Per dare una risposta si deve partire dalla valutazione della reale condizione di fatica di vivere nella quale si trovano le persone colpite da una demenza. Nelle fasi iniziali della malattia la vita in famiglia è difficile sul piano organizzativo e psicologico, con la possibilità che il disagio si tramuti in tensione e agitazione da parte della persona ammalata e stress fisico e mentale per chi convive e gestisce le loro giornate. Nelle fasi più avanzate la persona con demenza non sempre riceve un adeguato livello di assistenza, sia sul piano strettamente clinico (chi è molto anziano spesso è colpito da diverse malattie contemporaneamente) sia per quanto riguarda le modalità di vita, che garantisca un supporto senza interruzione a chi non è più in grado di affrontare le attività quotidiane di base e tantomeno quelle strumentali.

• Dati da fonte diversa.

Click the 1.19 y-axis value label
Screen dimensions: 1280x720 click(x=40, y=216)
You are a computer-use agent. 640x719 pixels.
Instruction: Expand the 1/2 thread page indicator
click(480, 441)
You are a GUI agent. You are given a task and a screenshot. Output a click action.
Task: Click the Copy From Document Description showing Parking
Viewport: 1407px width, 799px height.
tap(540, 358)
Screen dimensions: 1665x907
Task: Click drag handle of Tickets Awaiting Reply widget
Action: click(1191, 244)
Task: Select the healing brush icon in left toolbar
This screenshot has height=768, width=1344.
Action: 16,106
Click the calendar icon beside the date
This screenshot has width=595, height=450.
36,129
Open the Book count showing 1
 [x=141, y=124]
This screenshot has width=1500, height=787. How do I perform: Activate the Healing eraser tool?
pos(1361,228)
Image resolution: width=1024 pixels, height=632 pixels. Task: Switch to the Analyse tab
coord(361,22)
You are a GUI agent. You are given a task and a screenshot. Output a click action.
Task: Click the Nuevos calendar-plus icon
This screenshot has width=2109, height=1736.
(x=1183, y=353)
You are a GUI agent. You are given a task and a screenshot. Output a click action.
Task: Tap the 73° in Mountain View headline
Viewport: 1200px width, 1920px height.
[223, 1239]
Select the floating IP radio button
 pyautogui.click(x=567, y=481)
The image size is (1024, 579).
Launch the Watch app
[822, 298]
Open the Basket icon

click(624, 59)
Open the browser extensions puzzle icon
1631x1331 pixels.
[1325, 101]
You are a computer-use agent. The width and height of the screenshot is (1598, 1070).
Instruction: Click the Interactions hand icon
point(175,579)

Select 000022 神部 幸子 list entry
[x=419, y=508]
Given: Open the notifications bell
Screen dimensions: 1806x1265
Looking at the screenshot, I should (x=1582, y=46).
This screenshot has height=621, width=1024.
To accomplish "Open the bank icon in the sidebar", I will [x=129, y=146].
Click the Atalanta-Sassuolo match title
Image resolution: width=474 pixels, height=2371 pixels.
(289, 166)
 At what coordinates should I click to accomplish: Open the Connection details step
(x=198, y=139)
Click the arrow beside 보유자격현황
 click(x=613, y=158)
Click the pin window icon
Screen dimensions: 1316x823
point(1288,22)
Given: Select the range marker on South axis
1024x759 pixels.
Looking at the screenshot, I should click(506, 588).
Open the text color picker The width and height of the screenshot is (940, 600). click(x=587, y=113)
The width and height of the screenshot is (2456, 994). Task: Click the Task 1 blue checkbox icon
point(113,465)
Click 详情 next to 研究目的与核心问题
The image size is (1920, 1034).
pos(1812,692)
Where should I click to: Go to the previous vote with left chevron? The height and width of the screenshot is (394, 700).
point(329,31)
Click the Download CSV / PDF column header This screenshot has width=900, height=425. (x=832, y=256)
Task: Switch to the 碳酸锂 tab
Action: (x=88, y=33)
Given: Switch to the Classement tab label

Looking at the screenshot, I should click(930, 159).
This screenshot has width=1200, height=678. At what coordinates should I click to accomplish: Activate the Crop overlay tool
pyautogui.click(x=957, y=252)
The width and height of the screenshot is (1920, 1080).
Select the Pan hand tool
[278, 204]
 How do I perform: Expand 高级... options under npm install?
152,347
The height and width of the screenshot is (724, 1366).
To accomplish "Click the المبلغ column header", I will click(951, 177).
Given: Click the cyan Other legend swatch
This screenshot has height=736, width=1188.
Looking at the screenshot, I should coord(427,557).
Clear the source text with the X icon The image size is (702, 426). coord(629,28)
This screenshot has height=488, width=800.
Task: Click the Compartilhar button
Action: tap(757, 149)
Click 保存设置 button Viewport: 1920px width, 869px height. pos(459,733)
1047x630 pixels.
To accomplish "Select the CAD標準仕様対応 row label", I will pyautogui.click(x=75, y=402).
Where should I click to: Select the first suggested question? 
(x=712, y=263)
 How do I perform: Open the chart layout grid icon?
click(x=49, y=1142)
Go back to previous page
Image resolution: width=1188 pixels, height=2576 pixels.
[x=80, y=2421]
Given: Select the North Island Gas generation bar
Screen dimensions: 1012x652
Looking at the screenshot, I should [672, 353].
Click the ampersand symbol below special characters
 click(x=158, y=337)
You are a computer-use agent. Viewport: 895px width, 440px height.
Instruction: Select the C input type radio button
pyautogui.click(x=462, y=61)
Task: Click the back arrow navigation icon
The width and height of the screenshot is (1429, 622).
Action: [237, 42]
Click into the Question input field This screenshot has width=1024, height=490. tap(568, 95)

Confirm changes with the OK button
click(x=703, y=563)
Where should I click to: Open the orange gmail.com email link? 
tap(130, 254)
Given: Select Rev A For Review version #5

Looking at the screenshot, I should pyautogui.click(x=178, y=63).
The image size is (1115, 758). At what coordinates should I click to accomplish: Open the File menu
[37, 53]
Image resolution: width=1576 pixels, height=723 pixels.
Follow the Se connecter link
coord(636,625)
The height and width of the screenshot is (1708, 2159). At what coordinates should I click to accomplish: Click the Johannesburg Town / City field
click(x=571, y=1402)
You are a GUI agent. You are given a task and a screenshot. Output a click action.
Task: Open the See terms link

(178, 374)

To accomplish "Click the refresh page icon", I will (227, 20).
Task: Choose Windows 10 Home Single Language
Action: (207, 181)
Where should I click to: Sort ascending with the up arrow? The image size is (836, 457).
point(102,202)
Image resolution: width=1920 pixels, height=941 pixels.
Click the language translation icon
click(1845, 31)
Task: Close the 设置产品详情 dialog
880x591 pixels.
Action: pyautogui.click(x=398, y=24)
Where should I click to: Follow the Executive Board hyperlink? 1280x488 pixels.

Inoltre, l’ammalato può essere colpito da disturbi comportamentali (ansia, insonnia, allucinazioni, disturbi alimentari, ecc.), che rendono particolarmente faticoso e doloroso il rapporto con il caregiver. In questi casi spesso la persona viene ospitata presso una residenza per anziani, luogo dove riceve un’adeguata assistenza. Queste sono le modalità più frequenti di gestione dell’ammalato con disturbi cognitivi, attraverso le quali le comunità si impegnano per rendere meno difficile la vita degli ammalati, combattendo le solitudini, gli abbandoni, le crisi famigliari. In questa prospettiva gioca un ruolo significativo il villaggio di Monza, dove si studiano soluzioni abitative il più serene possibili per gli ammalati, creando condizioni che si avvicinano alla normalità anche per i famigliari. È un luogo dove la libertà dell’abitante, insieme con la generosità, l’intelligenza e la lievità degli operatori, creano un’atmosfera vivibile dove sembra che tutto avvenga in maniera naturale (invece è ben chiaro che i risultati raggiunti sono frutto di studi approfonditi, di alternative sperimentate, di analisi condotte con determinazione).
Le soluzioni abitative per le persone con demenza sono al centro dell’interesse e degli studi in tutto il mondo. La logica di garantire il massimo rispetto della dignità e della libertà degli ammalati impone analisi complesse. Infatti, ogni modello di villaggio è adatto ad una certa tipologia di ammalati e deve essere inserito in una continuità assistenziale che prevede l’eventuale spostamento del residente in altra struttura, quando l’evoluzione della malattia impone risposte che non possono più essere date.
Recentemente l’esperienza de “Il Paese Ritrovato” è stata ripresa in un docufilm di grande intensità, La memoria delle emozioni, magistralmente diretto da Marco Falorni, che è stato trasmesso dalla Rai e si può visionare su diverse piattaforme.
Marco Trabucchi è specialista in psichiatria. Già Professione ordinario di Neuropsicofarmacologia all’Università di Roma “Tor Vergata”, è direttore scientifico del Gruppo di Ricerca Geriatrica di Brescia e direttore del Centro di ricerca sulla demenza. Ricopre anche il ruolo di presidente dell’Associazione Italiana di Psicogeriatria e della Fondazione Leonardo.